[Collected data]
━━━━━━━━
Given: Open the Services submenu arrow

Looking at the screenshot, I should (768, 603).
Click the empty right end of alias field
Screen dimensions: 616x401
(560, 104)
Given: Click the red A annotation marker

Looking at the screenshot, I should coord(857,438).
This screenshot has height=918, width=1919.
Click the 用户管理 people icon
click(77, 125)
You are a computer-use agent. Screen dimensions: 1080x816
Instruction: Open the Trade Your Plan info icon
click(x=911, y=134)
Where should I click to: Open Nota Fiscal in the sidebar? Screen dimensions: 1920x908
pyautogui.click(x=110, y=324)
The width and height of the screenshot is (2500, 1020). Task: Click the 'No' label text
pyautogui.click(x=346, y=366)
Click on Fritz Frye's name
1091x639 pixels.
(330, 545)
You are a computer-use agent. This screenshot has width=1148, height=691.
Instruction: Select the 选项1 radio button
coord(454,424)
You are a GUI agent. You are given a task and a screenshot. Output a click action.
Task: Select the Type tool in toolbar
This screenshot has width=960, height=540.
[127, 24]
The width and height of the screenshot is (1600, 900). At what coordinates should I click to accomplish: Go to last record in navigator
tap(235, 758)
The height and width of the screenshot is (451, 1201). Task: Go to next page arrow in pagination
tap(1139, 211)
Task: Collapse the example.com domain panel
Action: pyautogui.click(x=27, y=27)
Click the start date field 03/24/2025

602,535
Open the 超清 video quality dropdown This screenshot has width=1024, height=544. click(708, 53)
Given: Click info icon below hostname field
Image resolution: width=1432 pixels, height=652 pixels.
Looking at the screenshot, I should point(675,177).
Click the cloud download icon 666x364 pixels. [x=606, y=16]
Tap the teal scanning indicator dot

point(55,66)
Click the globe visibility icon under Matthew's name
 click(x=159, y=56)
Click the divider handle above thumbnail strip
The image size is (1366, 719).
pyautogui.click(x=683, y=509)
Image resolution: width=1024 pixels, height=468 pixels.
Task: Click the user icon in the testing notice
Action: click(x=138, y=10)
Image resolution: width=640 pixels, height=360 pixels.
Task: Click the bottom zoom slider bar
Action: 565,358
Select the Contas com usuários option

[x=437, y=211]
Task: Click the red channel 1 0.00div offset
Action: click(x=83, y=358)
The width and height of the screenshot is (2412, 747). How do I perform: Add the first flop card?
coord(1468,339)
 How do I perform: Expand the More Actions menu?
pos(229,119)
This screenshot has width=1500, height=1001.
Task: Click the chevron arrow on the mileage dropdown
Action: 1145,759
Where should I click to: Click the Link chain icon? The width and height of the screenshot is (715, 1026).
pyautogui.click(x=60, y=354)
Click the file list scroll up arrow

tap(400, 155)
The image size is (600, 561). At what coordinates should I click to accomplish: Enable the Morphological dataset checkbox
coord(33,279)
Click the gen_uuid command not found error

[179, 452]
━━━━━━━━
## WHAT THE TASK REQUIRES
Please set down all of the data above again, matching it exactly.

## RESULT OF THE TASK
Given: Open the Services submenu arrow

Looking at the screenshot, I should (768, 603).
Click the empty right end of alias field
Screen dimensions: 616x401
(560, 104)
Given: Click the red A annotation marker

Looking at the screenshot, I should coord(857,438).
This screenshot has height=918, width=1919.
Click the 用户管理 people icon
click(77, 125)
You are a computer-use agent. Screen dimensions: 1080x816
Instruction: Open the Trade Your Plan info icon
click(x=911, y=134)
Where should I click to: Open Nota Fiscal in the sidebar? Screen dimensions: 1920x908
pyautogui.click(x=110, y=324)
The width and height of the screenshot is (2500, 1020). Task: Click the 'No' label text
pyautogui.click(x=346, y=366)
Click on Fritz Frye's name
1091x639 pixels.
(330, 545)
You are a computer-use agent. This screenshot has width=1148, height=691.
Instruction: Select the 选项1 radio button
coord(454,424)
You are a GUI agent. You are given a task and a screenshot. Output a click action.
Task: Select the Type tool in toolbar
This screenshot has width=960, height=540.
[127, 24]
The width and height of the screenshot is (1600, 900). At what coordinates should I click to accomplish: Go to last record in navigator
tap(235, 758)
The height and width of the screenshot is (451, 1201). Task: Go to next page arrow in pagination
tap(1139, 211)
Task: Collapse the example.com domain panel
Action: pyautogui.click(x=27, y=27)
Click the start date field 03/24/2025

602,535
Open the 超清 video quality dropdown This screenshot has width=1024, height=544. click(708, 53)
Given: Click info icon below hostname field
Image resolution: width=1432 pixels, height=652 pixels.
Looking at the screenshot, I should point(675,177).
Click the cloud download icon 666x364 pixels. [x=606, y=16]
Tap the teal scanning indicator dot

point(55,66)
Click the globe visibility icon under Matthew's name
 click(x=159, y=56)
Click the divider handle above thumbnail strip
The image size is (1366, 719).
pyautogui.click(x=683, y=509)
Image resolution: width=1024 pixels, height=468 pixels.
Task: Click the user icon in the testing notice
Action: click(x=138, y=10)
Image resolution: width=640 pixels, height=360 pixels.
Task: Click the bottom zoom slider bar
Action: 565,358
Select the Contas com usuários option

[x=437, y=211]
Task: Click the red channel 1 0.00div offset
Action: click(x=83, y=358)
The width and height of the screenshot is (2412, 747). How do I perform: Add the first flop card?
coord(1468,339)
 How do I perform: Expand the More Actions menu?
pos(229,119)
This screenshot has width=1500, height=1001.
Task: Click the chevron arrow on the mileage dropdown
Action: 1145,759
Where should I click to: Click the Link chain icon? The width and height of the screenshot is (715, 1026).
pyautogui.click(x=60, y=354)
Click the file list scroll up arrow

tap(400, 155)
The image size is (600, 561). At what coordinates should I click to accomplish: Enable the Morphological dataset checkbox
coord(33,279)
Click the gen_uuid command not found error

[179, 452]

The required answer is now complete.